- _Work required_: Convert the rows from the line containing "Given: Select the" through the last line of the rows, inclusive, into a Markdown table with the columns No. and Text, numbering each line and leaving out blank lines.
• • • • •
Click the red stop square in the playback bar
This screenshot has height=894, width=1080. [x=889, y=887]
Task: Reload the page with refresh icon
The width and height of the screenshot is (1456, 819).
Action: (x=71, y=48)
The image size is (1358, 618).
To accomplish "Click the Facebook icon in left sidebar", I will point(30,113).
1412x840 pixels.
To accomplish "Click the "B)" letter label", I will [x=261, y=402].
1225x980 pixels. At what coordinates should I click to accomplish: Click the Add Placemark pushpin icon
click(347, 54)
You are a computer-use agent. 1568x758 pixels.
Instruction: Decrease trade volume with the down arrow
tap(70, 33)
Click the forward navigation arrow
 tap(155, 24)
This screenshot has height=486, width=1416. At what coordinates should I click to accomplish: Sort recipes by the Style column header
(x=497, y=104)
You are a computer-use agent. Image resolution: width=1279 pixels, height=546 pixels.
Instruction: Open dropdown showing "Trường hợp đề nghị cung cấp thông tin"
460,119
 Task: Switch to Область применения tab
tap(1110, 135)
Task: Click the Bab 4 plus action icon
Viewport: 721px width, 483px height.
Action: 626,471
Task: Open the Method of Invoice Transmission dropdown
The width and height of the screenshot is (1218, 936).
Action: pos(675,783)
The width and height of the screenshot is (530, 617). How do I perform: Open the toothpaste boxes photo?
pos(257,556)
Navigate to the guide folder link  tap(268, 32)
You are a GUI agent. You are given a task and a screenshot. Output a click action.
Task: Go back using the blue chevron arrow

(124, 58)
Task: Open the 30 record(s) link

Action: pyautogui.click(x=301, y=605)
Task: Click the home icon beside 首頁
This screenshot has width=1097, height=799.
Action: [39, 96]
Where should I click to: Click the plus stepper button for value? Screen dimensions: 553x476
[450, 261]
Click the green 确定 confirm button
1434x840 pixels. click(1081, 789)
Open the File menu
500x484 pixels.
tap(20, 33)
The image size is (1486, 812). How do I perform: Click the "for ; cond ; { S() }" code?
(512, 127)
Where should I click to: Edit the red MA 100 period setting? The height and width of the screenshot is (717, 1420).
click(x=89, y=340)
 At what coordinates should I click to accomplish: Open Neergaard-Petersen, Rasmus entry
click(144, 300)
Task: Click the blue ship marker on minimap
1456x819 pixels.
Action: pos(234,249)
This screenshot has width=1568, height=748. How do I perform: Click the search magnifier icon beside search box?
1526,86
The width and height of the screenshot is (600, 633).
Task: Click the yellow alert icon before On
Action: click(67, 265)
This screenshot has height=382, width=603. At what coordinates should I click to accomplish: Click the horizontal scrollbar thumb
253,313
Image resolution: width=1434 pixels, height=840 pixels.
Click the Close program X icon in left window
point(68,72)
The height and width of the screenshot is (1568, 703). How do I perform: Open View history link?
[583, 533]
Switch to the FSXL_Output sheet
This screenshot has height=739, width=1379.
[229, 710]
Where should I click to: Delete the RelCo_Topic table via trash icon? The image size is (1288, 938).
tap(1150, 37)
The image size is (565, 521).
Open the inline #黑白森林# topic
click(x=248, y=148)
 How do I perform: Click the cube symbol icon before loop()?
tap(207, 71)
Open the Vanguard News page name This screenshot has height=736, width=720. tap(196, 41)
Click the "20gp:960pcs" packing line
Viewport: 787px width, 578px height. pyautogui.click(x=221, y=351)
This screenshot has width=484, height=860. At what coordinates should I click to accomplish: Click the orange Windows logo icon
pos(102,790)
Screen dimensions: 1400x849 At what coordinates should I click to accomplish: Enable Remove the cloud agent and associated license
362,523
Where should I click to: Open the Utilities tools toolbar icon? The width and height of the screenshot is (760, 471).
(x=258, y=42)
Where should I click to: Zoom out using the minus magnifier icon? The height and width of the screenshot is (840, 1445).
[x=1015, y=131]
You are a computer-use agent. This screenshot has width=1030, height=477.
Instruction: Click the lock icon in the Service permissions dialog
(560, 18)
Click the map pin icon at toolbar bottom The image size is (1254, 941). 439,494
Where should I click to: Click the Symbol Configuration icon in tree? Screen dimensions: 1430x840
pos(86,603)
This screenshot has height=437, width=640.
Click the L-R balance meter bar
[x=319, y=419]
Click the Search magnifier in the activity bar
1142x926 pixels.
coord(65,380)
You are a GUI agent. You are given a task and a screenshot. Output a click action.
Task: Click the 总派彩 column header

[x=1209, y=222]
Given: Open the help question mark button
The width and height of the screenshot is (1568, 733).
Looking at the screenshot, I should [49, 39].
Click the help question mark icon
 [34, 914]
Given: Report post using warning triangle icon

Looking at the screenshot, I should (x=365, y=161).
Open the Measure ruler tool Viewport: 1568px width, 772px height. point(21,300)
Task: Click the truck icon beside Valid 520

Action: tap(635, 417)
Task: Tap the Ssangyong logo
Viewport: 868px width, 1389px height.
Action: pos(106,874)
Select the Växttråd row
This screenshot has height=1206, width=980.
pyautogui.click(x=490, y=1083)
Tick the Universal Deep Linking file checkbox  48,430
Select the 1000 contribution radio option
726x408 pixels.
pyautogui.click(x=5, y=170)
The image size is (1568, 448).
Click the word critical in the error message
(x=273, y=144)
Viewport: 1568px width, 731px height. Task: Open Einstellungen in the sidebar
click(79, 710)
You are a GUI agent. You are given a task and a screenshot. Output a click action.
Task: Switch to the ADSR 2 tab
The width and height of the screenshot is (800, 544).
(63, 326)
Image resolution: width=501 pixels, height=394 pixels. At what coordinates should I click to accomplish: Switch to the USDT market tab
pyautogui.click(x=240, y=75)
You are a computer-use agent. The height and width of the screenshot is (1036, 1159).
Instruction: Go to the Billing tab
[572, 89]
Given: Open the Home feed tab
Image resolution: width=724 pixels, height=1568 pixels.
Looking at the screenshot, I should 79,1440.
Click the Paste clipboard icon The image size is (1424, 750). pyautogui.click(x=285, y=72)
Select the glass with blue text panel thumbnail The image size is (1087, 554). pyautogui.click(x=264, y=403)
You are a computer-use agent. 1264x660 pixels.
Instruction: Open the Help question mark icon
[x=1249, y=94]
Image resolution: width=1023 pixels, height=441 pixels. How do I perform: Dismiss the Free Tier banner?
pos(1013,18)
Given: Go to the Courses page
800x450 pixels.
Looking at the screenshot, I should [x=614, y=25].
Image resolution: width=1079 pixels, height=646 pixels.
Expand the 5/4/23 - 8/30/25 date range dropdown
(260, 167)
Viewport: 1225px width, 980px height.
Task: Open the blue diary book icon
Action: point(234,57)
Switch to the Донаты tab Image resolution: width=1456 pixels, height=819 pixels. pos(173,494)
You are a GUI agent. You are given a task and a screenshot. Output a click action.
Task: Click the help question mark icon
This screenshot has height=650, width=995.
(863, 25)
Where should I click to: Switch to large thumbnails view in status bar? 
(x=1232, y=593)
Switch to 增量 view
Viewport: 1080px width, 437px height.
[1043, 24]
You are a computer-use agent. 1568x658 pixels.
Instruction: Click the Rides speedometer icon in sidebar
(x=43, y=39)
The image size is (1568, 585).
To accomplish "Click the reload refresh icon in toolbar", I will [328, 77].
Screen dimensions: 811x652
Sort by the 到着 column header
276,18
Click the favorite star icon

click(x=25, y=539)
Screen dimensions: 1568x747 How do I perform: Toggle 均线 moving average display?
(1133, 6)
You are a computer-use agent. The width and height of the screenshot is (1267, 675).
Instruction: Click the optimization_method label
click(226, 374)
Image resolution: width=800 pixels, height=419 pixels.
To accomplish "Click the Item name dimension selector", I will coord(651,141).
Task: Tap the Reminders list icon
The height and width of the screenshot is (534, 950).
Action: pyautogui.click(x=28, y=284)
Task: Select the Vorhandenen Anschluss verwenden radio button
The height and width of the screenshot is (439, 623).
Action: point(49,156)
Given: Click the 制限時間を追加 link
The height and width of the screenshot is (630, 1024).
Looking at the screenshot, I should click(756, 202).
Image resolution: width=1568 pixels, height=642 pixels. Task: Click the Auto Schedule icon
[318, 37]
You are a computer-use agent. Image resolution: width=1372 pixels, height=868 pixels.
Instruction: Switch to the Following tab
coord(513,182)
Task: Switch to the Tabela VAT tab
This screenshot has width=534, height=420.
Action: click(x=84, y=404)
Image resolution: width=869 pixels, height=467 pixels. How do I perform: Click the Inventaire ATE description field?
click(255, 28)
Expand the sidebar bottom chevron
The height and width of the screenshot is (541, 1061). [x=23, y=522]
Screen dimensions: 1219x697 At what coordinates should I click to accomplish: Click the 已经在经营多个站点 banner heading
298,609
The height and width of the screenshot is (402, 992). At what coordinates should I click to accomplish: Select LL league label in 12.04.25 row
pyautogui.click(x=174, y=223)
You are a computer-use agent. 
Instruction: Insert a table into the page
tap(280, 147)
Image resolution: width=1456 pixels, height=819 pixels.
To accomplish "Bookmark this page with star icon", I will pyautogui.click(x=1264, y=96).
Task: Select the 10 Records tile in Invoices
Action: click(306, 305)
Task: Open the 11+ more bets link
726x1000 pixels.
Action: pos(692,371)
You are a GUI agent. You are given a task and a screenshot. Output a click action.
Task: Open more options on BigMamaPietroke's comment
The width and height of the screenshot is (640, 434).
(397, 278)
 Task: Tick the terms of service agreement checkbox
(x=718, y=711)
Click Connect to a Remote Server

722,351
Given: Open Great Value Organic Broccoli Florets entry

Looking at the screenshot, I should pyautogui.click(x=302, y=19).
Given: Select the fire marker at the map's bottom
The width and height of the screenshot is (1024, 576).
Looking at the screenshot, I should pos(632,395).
• • • • •
- _Exercise output_:
| No. | Text |
|---|---|
| 1 | Given: Select the fire marker at the map's bottom |
| 2 | The width and height of the screenshot is (1024, 576). |
| 3 | Looking at the screenshot, I should pos(632,395). |